● **Extracted text**
=====

Background: Transesophageal echocardiography (TEE) was developed in the 1960s with its potential applications that found its way into cardiac anesthesiology for intraoperative surveillance during cardiopulmonary bypass, heart valve management, and other cardiac procedures. To our knowledge, TEE is uncommonly used in obstetric anesthesia, and has never been used for surveillance of a tumor thrombus that was at risk of embolizing during cesarean section. We present a parturient whose intraoperative management benefitted from the use of transesophageal echocardiography.
Case Description: A 16 year old G1P0 parturient at 37 weeks of pregnancy presented to us from an outside hospital for higher level of care due a recently diagnosed renal mass. She endorsed a five month history of left upper quadrant discomfort that was routinely dismissed as pregnancy-related problem. Eventually, an MRI from an outside hospital performed at 27 weeks of gestation revealed a large mass arising from her left kidney. Further imaging with ultrasound measured it to be 21cm by 15cm in size. Her management was further complicated by the discovery of a large IVC thrombus in the suprahepatic region that was not amenable to IVC filter placement. Given the concern for potential embolization of this thrombus during labor, a multidisciplinary meeting deemed a cesarean section was a safer option given the better control of hemodynamics. However, the autotransfusion that normally follows delivery presented a concerning complication given this additional volume may allow for the thrombus to migrate towards the heart and cause a catastrophic cardiovascular collapse. Additionally, the team agreed it would be safer to manage the renal mass several weeks after delivery when her cardiovascular status had returned to the baseline of a nonparturient.

=====

● **Exercise requirements**
Carry on the case report about transesophageal echocardiography during a cesarean section, picking up after its final sentence. The rows that follow are not needed here.

● **Given records**
=====

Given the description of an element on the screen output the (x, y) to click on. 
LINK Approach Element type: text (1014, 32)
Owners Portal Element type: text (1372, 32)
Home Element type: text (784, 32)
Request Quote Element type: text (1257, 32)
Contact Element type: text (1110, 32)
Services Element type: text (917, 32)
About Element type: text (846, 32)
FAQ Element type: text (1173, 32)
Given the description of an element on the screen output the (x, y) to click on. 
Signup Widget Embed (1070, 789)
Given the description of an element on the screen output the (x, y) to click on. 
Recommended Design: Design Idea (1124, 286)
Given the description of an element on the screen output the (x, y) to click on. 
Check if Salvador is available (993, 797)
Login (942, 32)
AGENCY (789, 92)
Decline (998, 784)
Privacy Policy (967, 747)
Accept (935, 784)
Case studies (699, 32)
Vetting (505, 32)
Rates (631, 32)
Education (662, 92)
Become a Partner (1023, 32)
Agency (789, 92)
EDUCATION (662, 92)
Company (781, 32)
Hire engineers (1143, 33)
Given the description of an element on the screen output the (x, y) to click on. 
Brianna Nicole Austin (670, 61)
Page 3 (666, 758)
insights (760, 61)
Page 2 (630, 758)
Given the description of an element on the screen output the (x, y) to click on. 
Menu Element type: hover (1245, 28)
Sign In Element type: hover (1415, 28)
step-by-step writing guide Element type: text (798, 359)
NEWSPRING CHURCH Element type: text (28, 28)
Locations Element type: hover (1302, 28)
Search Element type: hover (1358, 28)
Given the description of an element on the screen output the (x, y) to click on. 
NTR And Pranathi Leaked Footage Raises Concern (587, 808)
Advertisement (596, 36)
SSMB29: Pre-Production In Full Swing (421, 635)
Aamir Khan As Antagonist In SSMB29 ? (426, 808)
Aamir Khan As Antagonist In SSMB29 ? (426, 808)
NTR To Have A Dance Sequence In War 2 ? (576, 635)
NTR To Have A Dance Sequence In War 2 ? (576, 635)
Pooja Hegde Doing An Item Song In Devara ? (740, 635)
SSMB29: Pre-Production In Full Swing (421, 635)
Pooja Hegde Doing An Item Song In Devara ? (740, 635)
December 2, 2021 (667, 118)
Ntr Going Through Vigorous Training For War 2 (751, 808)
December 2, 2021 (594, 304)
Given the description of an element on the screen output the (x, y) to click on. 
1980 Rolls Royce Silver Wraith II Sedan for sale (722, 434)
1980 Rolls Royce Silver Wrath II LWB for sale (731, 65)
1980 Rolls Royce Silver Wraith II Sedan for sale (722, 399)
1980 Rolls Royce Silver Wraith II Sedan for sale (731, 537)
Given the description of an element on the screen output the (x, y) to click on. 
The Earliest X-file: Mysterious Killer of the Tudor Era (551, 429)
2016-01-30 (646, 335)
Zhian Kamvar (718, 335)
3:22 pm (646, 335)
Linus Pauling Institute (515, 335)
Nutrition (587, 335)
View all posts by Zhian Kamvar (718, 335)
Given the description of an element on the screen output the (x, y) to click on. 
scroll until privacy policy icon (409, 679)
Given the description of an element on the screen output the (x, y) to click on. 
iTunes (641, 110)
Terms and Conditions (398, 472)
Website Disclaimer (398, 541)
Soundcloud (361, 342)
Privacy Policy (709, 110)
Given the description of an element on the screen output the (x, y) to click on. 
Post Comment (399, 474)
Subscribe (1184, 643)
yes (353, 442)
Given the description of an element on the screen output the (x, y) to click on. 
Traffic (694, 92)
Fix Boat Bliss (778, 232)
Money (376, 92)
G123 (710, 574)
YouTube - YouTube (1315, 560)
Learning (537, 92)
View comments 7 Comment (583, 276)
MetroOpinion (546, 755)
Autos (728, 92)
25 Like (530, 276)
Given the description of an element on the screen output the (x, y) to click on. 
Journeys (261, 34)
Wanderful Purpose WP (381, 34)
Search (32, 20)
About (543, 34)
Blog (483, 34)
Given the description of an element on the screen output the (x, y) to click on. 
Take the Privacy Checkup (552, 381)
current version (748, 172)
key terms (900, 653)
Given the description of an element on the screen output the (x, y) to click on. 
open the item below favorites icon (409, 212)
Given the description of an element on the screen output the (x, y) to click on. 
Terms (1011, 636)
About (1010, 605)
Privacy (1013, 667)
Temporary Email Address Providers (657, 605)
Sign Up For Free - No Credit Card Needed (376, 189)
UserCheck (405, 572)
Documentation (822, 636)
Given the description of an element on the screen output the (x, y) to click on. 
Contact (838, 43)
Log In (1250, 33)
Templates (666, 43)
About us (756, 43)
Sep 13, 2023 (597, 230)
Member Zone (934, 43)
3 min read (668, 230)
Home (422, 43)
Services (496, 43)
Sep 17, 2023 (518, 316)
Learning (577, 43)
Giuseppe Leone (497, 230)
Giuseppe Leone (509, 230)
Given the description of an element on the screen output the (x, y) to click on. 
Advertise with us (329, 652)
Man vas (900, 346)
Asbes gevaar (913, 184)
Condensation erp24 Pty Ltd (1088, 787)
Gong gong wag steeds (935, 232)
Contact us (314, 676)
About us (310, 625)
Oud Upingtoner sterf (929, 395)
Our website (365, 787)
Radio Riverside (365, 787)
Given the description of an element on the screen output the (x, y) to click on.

=====

● **Response**
General anesthesia with invasive blood pressure monitoring was performed in anticipation of possible cardiopulmonary bypass in the event of thrombus migration. We performed a spinal anesthetic prior to induction for postoperative analgesia. A baseline TEE revealed the thrombus size to be 33mm by 37mm which occupied over 95% of the IVC. It extended proximally 2.5cm distal to the IVC/hepatic vein junction. We visualized small slit-like blood flow on color Doppler flowing around the tumor thrombus and up towards the IVC. Her vitals were kept stable with the goal of avoiding wide hemodynamic changes. She quickly delivered a neonate with APGAR scores of 2, 5, and 8 at 1 minute, 5 minutes, and 10 minutes respectively. A second evaluation with TEE at the end of the surgery noted the tumor thrombus to be unchanged in position and morphology.
Discussion: This particular case provided a challenge to the anesthesiology team because of the anticipated hemodynamic shifts that could potentially allow the tumor thrombus to embolize to the heart. We focused on an anesthetic technique with minimal hemodynamic perturbation, and with judicious use of intravenous medications to maintain her vitals within 20% of her baseline. Intraoperative TEE surveillance was also a powerful tool to assess the status of the thrombus and to predict the need for the vascular surgery team in the patient’s management.